Michael D. Alsher, Associate Counsel, with him, Charles Hasson, Deputy Chief Counsel, and Richard L. Cole, Jr., Chief Counsel, for respondent.
Judges Rogers, MacPhail and Barbieri, sitting as a panel of three. Opinion by Judge Rogers.
[ 82 Pa. Commw. Page 576]
Samuel Dunbar, Jr. has appealed from an order of the Unemployment Compensation Board of Review which affirmed a referee's decision denying him unemployment compensation benefits by reason of his asserted willful misconduct, pursuant to Section 402(e) of the Unemployment Compensation Law, Act of December 5, 1936, Second Ex. Sess., P.L. (1937) 2897, as amended, 43 P.S. § 802(e).
The claimant was last employed as a maintenance repairman by the Commonwealth of Pennsylvania, Department of General Services. In August, 1981, he was involved in a domestic altercation which resulted in his being arrested and charged with aggravated assault. On December 30, 1981, while on annual leave
[ 82 Pa. Commw. Page 577]
from his employment, the claimant was incarcerated pending trial on the assault charge. Because of his incarceration, the claimant did not report to work on January 4, 1982 as scheduled, but the following day he contacted his supervisor and informed him that due to his circumstances he would not be able to return to work until at least January 27, 1982, the date of his trial. The claimant was suspended from his employment as of January 4, 1982 as mandated by Section 7.173 of the Governor's Code of Conduct. 10 Pa. B. 4020 (1981). He was subsequently convicted of simple assault and sentenced to three to twelve months imprisonment. As a result of this conviction, he was discharged by the Department of General Services.
The claimant was released from prison on July 15, 1982 and applied for unemployment compensation for the period following his release. The Office of Employment Security notified the claimant in writing that he was ineligible for compensation because his separation from employment was the result of his willful misconduct, consisting of his arrest on a felony charge in violation of the Governor's Code of Conduct. The claimant appealed and the referee approved the denial of benefits finding that the claimant had violated the Governor's Code of Conduct. The Board of Review affirmed.

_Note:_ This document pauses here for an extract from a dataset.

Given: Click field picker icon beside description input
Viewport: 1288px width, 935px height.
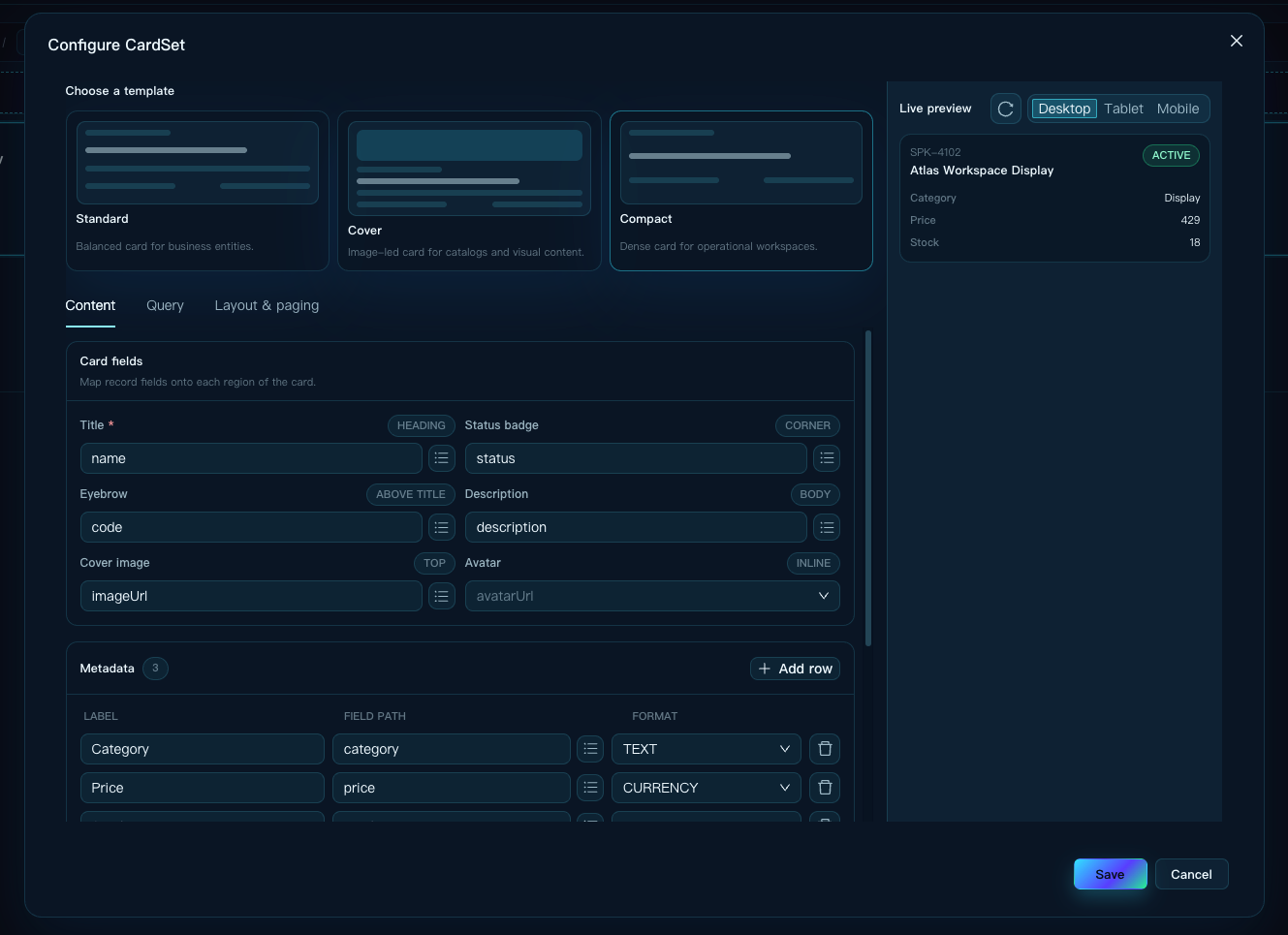Looking at the screenshot, I should pos(827,527).
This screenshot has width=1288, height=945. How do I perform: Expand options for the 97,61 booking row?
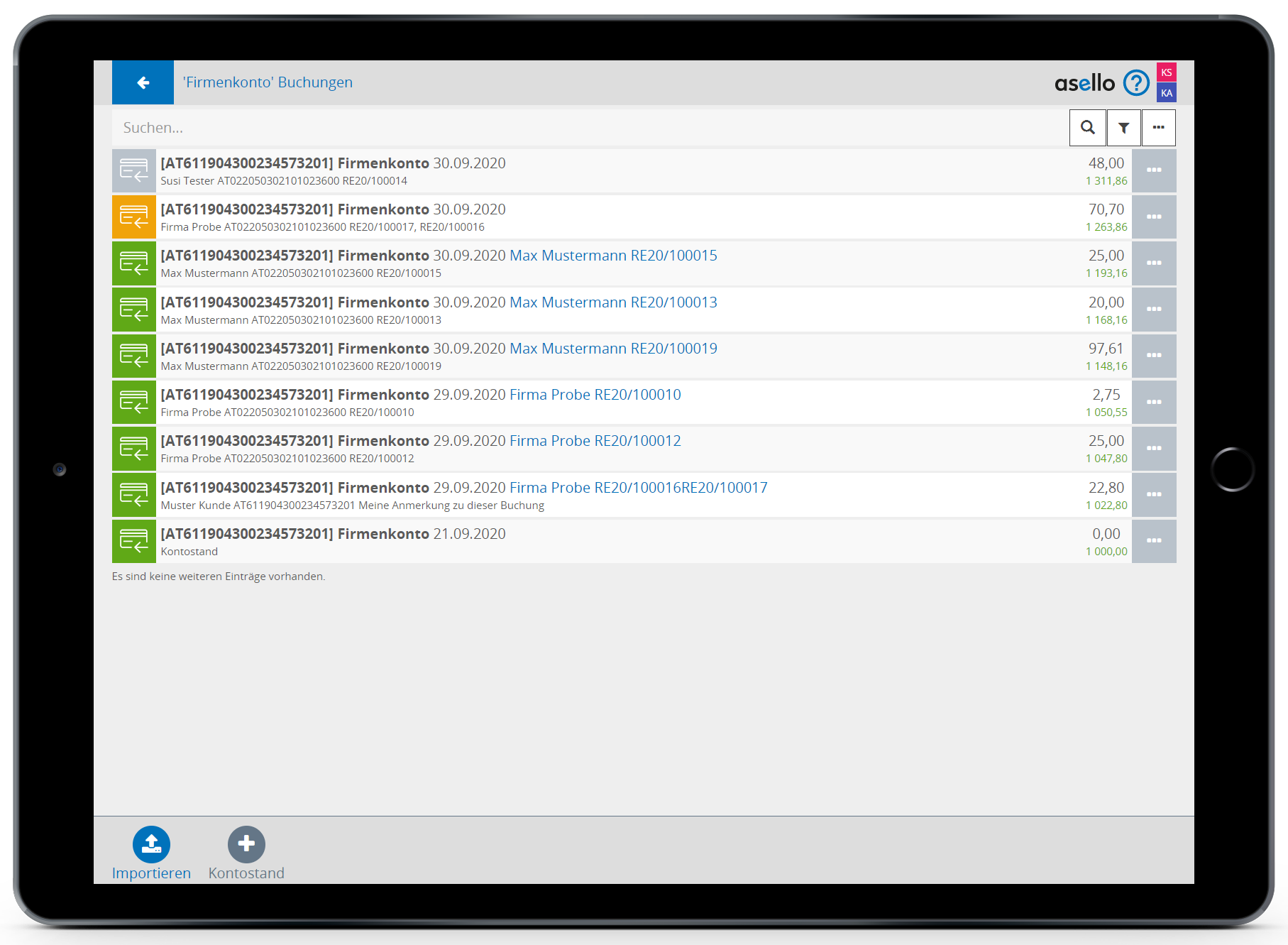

The issue here is whether the claimant's violation of the Governor's Code of Conduct per se constitutes willful misconduct making him ineligible to receive unemployment compensation.
In willful misconduct cases, the burden of establishing the claimant's ineligibility is on the employer, and our scope of review is limited to questions of law and to a determination of whether the board's findings are supported by substantial evidence. Gallagher v. Unemployment ...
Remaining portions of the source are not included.